Although the information is an incredible good, he added, he has no value unless he can protect himself. But how to protect something that does not exist physically and that can be copied or modified undetectable?
“The problem is that the solutions are as complex as the problems themselves. Do you want to enclose all the information? Not at all. There would be no scientific progress if scientists could not freely exchange ideas and information. Do you mean that all the information is free?” Caruso said and added:
“Well, you can’t do that either because people make a living with the fruit of their work, which is the information, be it a book, a movie or music. I think that technology is something incredible and very powerful, but it is in both ways, and it is very important that we all understand it before hugging it without further ado.”
The birth of email
Although the World Wide Web It did not appear in the program, it was the first introduction for many spectators to the email concept, or email. While Microsoft continued its voracious expansion, the company’s vice president of the company, Mike Murray, said that email “creates an electronic village [que] It allows us to transcend the borders of time or geographical barriers. ”
His words may seem grandiloquent now, but at that time it would have been a revolutionary idea that one could communicate instantly with someone or many people on the other side of the world without the need for a expensive international phone call.
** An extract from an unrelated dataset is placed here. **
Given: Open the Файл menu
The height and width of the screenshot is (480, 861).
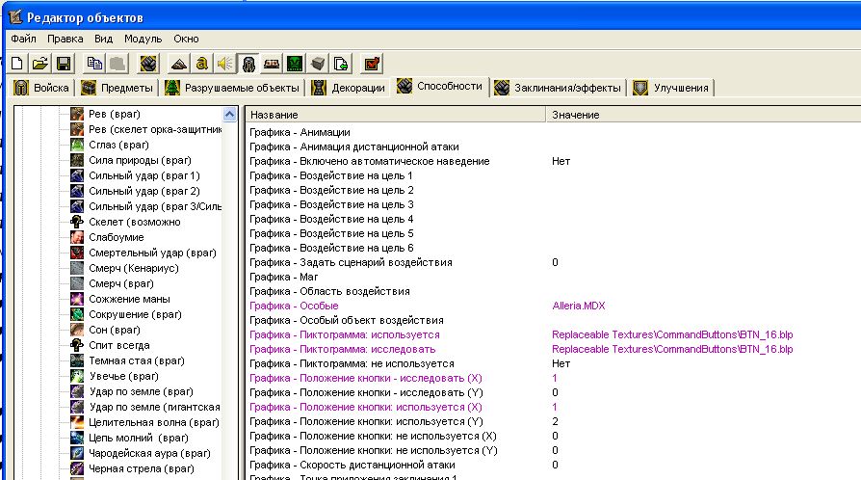Looking at the screenshot, I should 23,39.
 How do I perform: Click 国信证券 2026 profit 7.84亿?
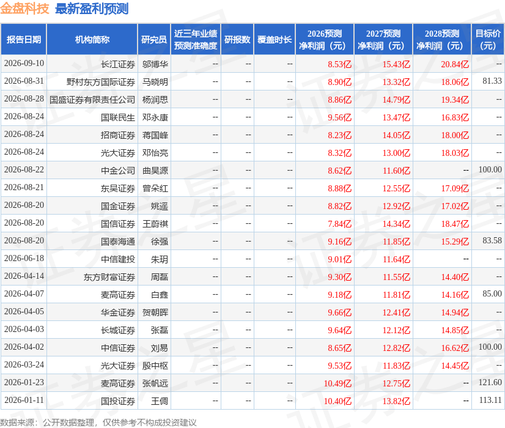tap(339, 224)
At the end of 1993, the number of sites web It was estimated at 623, having doubled every three months. At the end of 1994, the figure was 10,022.
Some commentators considered that Microsoft took to recognize the possibilities and growth of the webbut in May 1995 Gates sent a memorandum to his managerial staff entitled “The Maremoto of the Internet”, in which he described him as “the most important advance since the introduction of the IBM PC in 1981”.
Three months later, Microsoft launched its portal web MSN together with the launch of Windows 95. Some versions included the new Internet Explorer browser. The future was at stake again, and Gates had great ideas again on how to conquer it.